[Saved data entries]
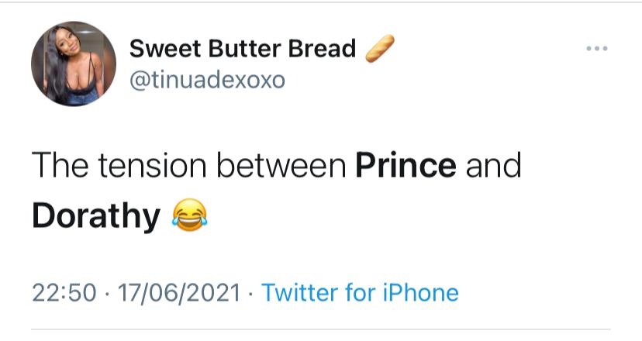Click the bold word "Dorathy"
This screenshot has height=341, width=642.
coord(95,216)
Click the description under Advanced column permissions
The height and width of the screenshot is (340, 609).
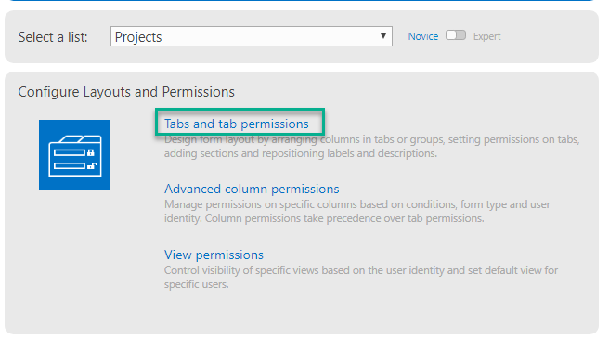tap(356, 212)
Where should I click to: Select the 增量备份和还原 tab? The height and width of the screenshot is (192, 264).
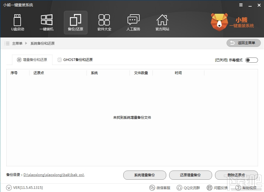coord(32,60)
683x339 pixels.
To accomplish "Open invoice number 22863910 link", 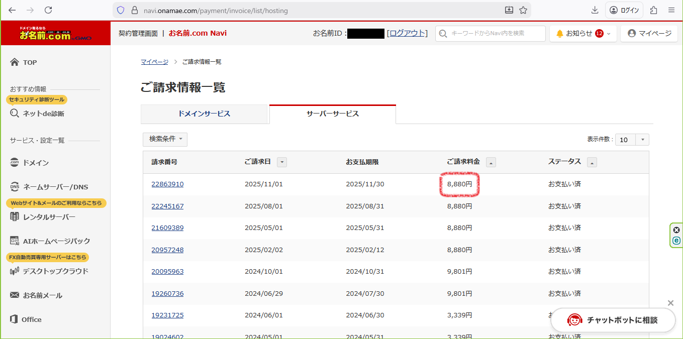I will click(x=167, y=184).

...

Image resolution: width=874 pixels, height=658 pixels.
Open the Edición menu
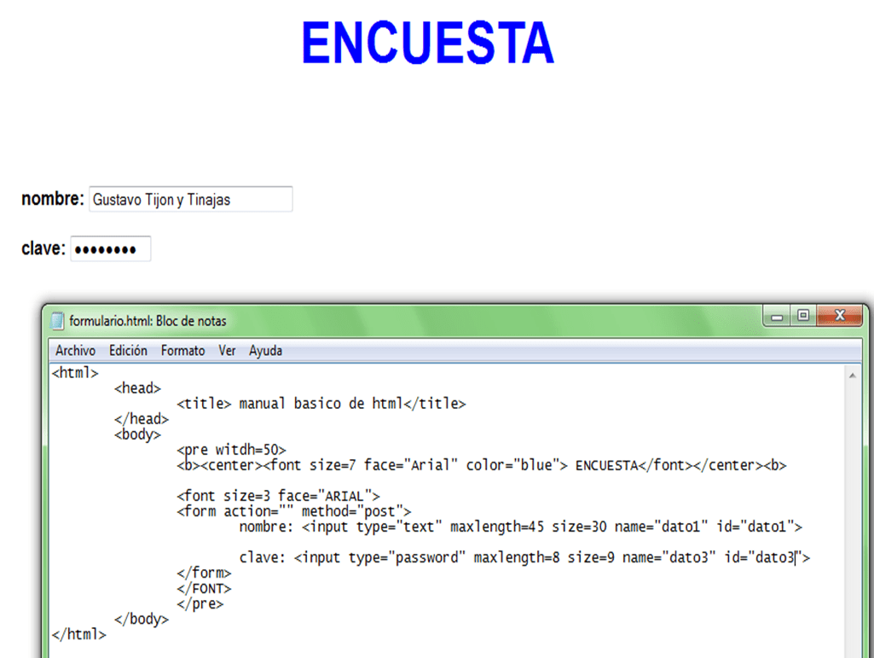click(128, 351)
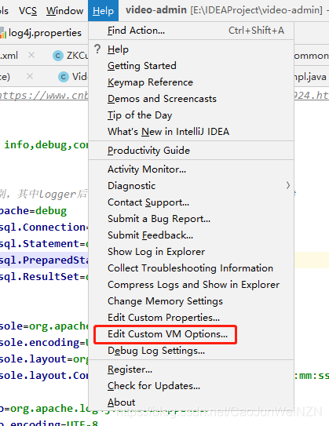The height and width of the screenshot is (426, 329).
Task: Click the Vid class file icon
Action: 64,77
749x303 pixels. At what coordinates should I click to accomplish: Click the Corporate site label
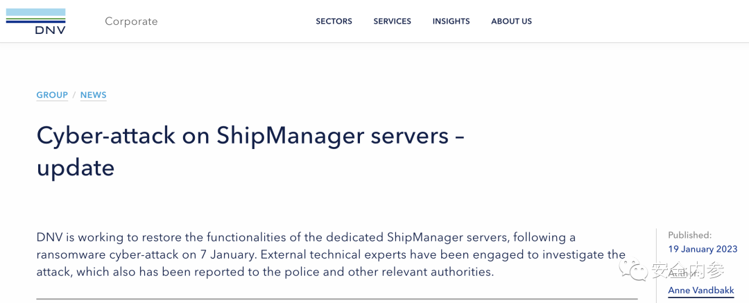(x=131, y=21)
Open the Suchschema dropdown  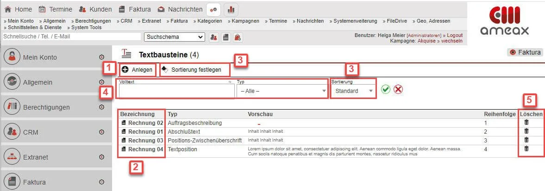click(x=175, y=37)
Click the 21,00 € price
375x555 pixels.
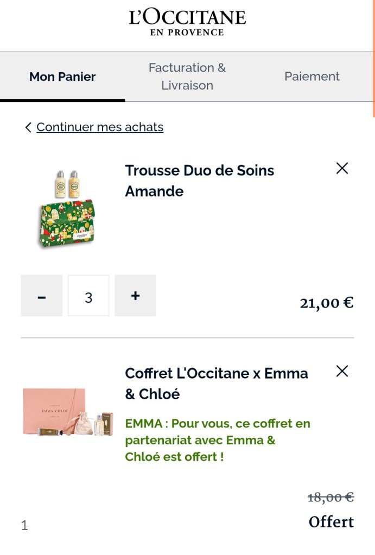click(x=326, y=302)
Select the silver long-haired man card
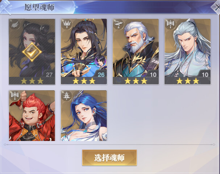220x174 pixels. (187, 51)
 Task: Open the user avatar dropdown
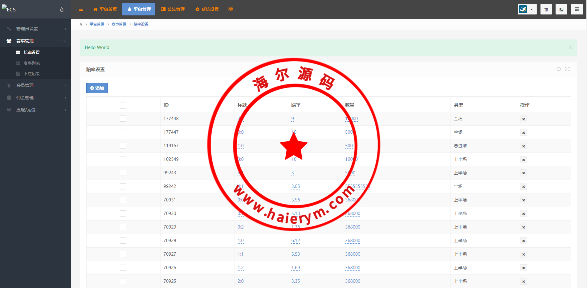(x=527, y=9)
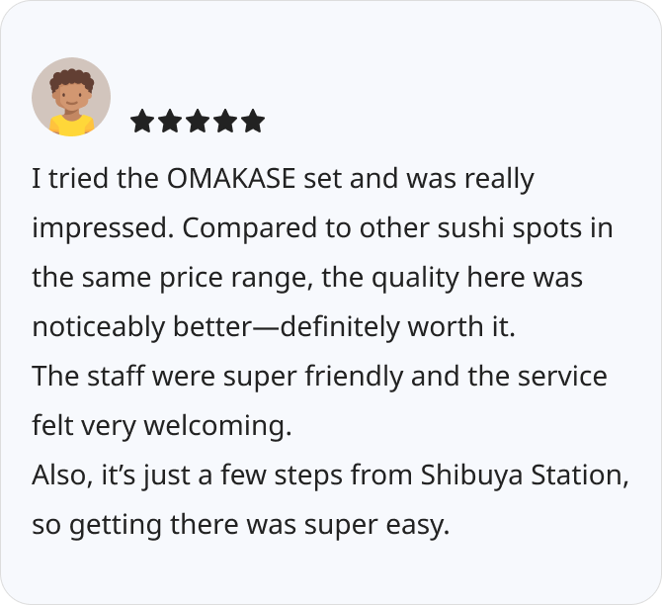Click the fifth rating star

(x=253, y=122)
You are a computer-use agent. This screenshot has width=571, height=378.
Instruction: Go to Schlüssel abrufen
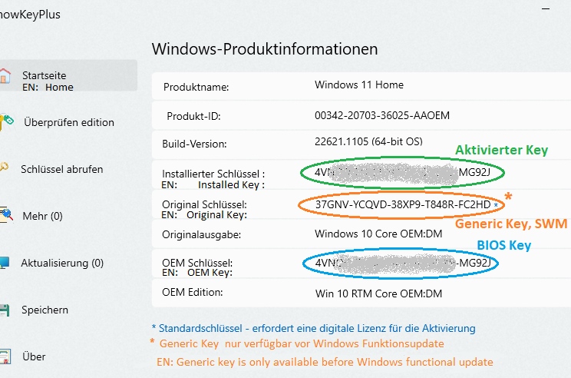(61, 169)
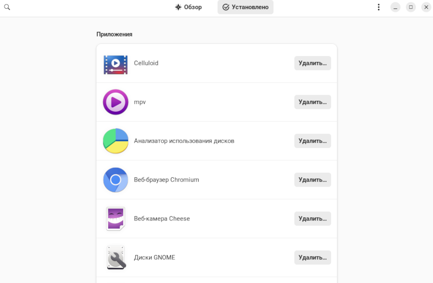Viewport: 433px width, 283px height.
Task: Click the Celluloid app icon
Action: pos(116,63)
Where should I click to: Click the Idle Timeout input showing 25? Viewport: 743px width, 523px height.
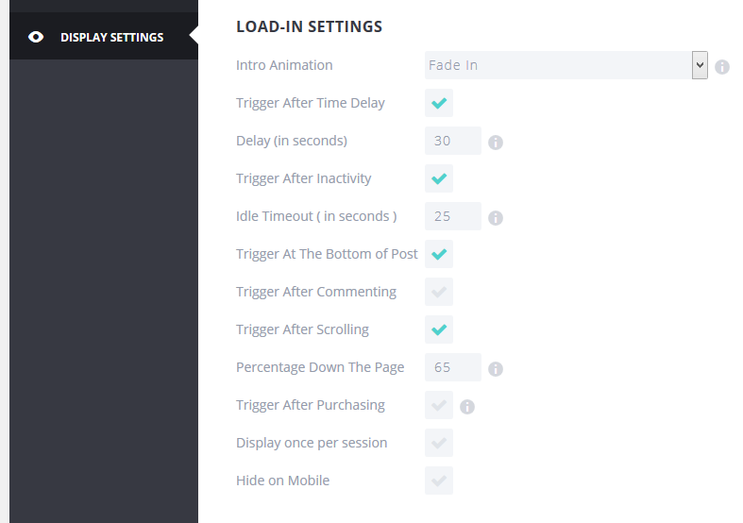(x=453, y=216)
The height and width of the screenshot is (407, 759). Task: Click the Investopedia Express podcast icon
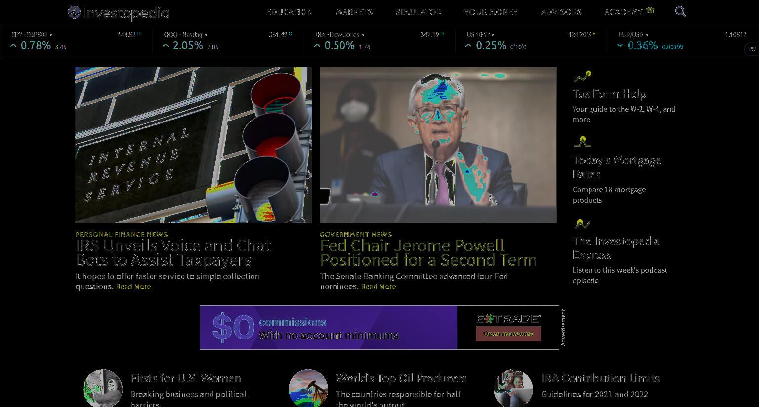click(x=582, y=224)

## Work to be completed:
Skip every picture, and restate word for word only the lines above from the line containing "375x555 pixels." to the line containing "You are a computer-use", both of them included.

## Expected answer:
375x555 pixels.
click(x=326, y=302)
Select the silver long-haired man card
220x174 pixels. (187, 51)
 Task: Open the user avatar dropdown
(x=527, y=9)
Click the fifth rating star

(x=253, y=122)
You are a computer-use agent. This screenshot has width=571, height=378.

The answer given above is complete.